### WHAT THE TASK REQUIRES
Your task is to copy the lines from the line containing "At what coordinates should I click to accomplish: Enable" through the end of the listing below, both included, without any pictures.

DATASET EXCERPTS Block Start

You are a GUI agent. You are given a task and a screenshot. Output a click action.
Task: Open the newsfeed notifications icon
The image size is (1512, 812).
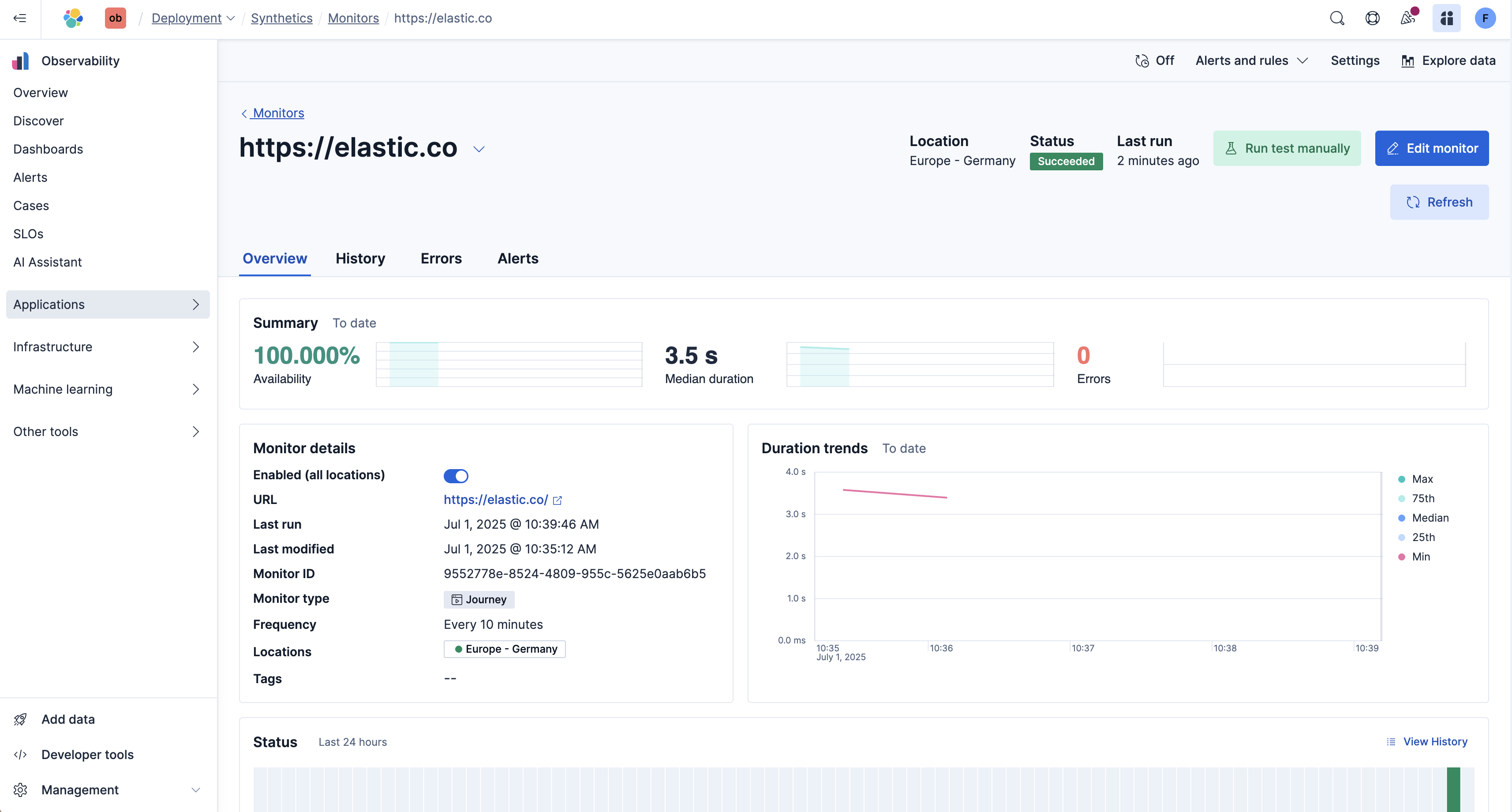(x=1407, y=18)
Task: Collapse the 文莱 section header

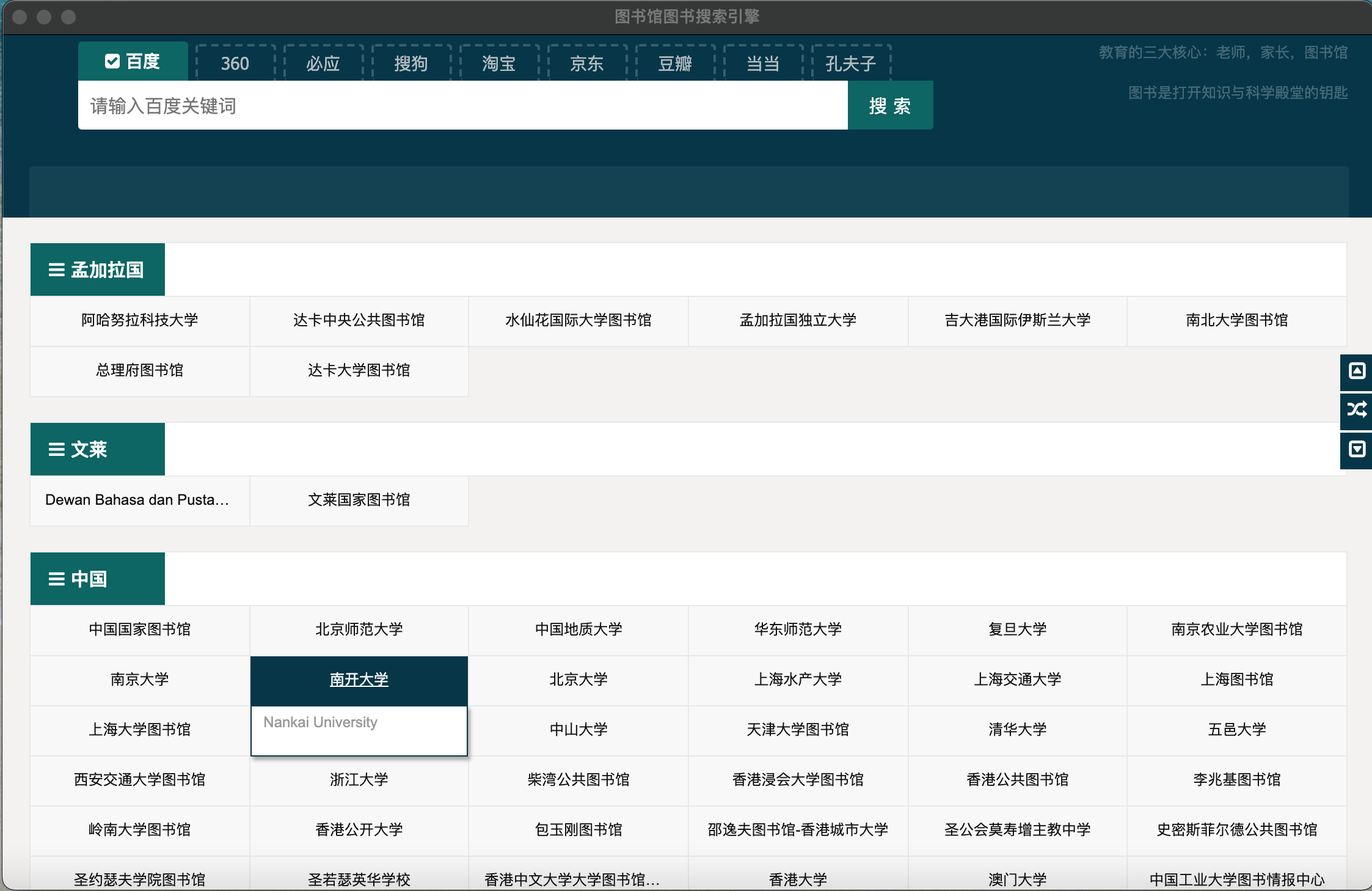Action: click(89, 450)
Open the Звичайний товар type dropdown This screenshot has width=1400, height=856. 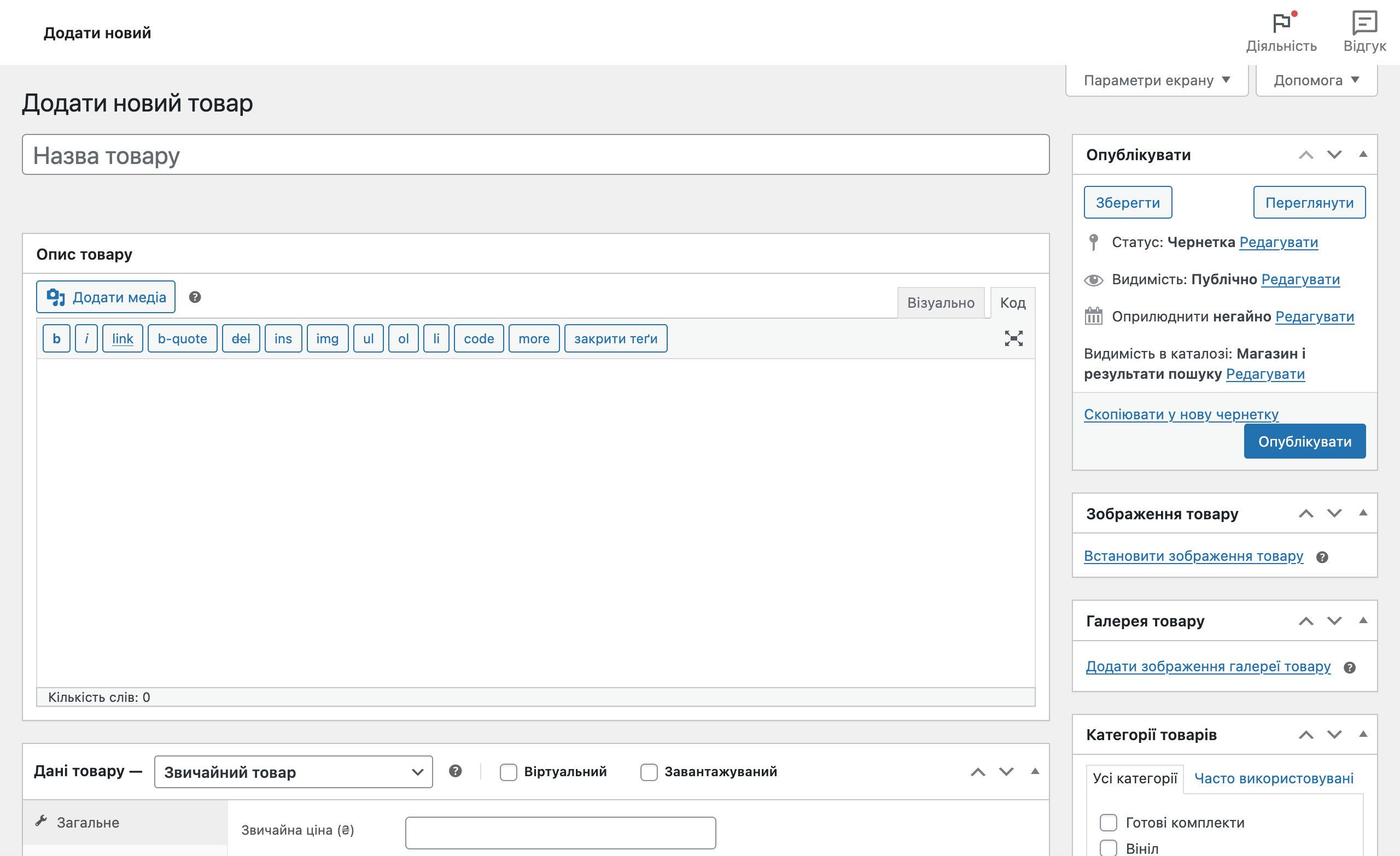click(x=293, y=772)
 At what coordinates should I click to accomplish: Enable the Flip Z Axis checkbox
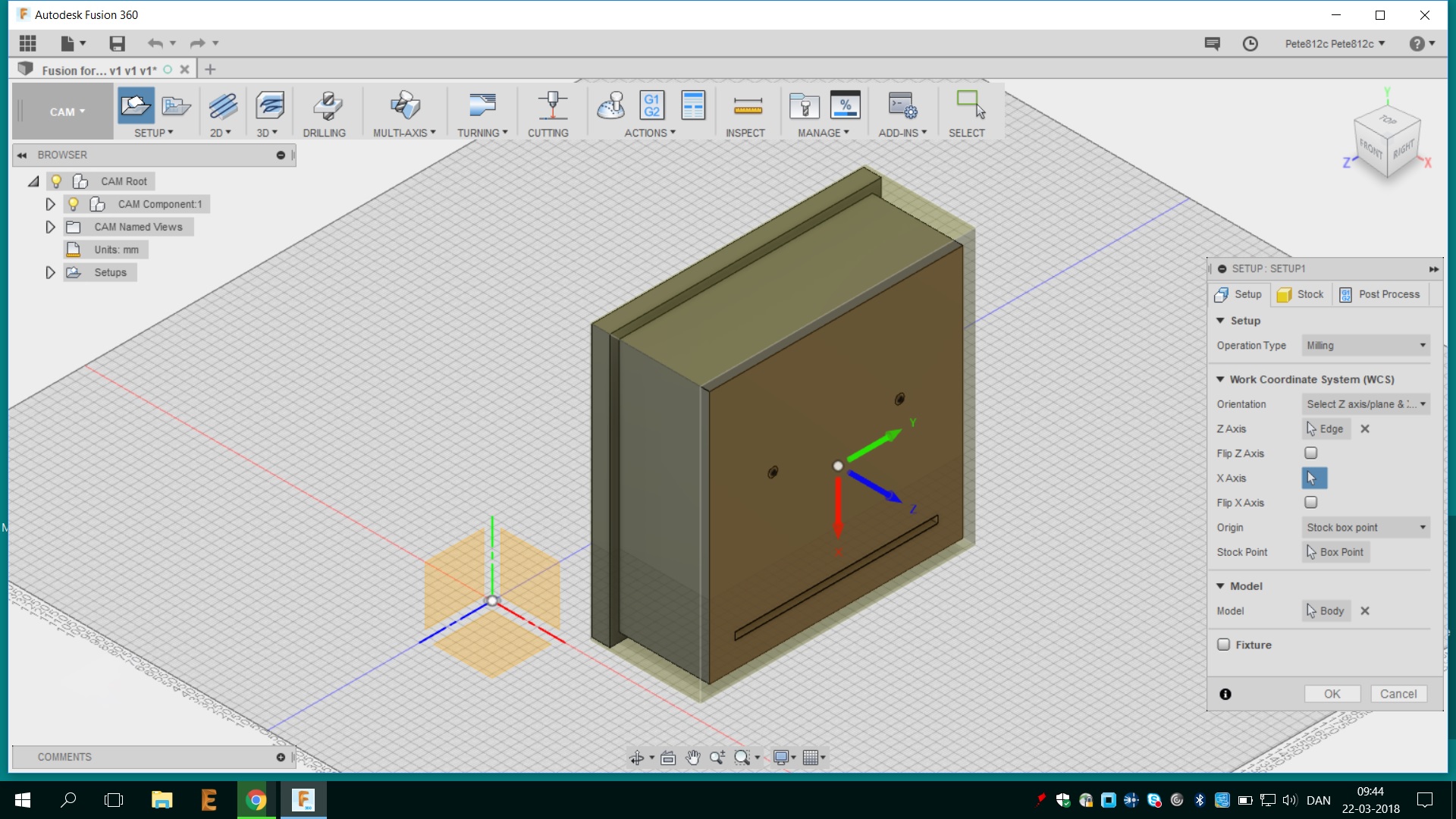(1310, 453)
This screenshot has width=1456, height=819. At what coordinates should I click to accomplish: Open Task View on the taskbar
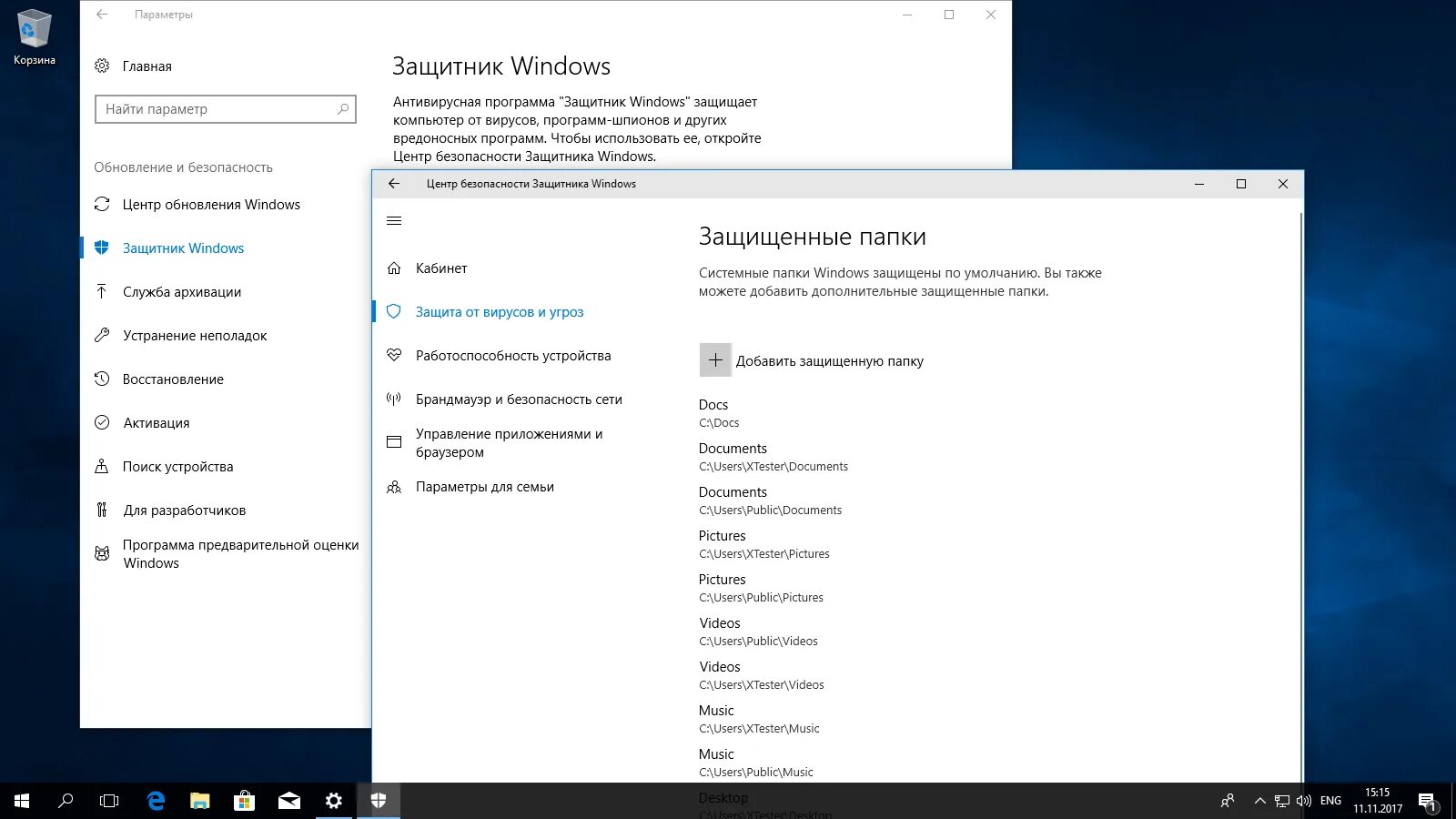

DATASET EXCERPTS Block End

### ANSWER TO THIS EXERCISE
 At what coordinates should I click to accomplish: Enable the Flip Z Axis checkbox
(1310, 453)
This screenshot has width=1456, height=819. At what coordinates should I click to accomplish: Open Task View on the taskbar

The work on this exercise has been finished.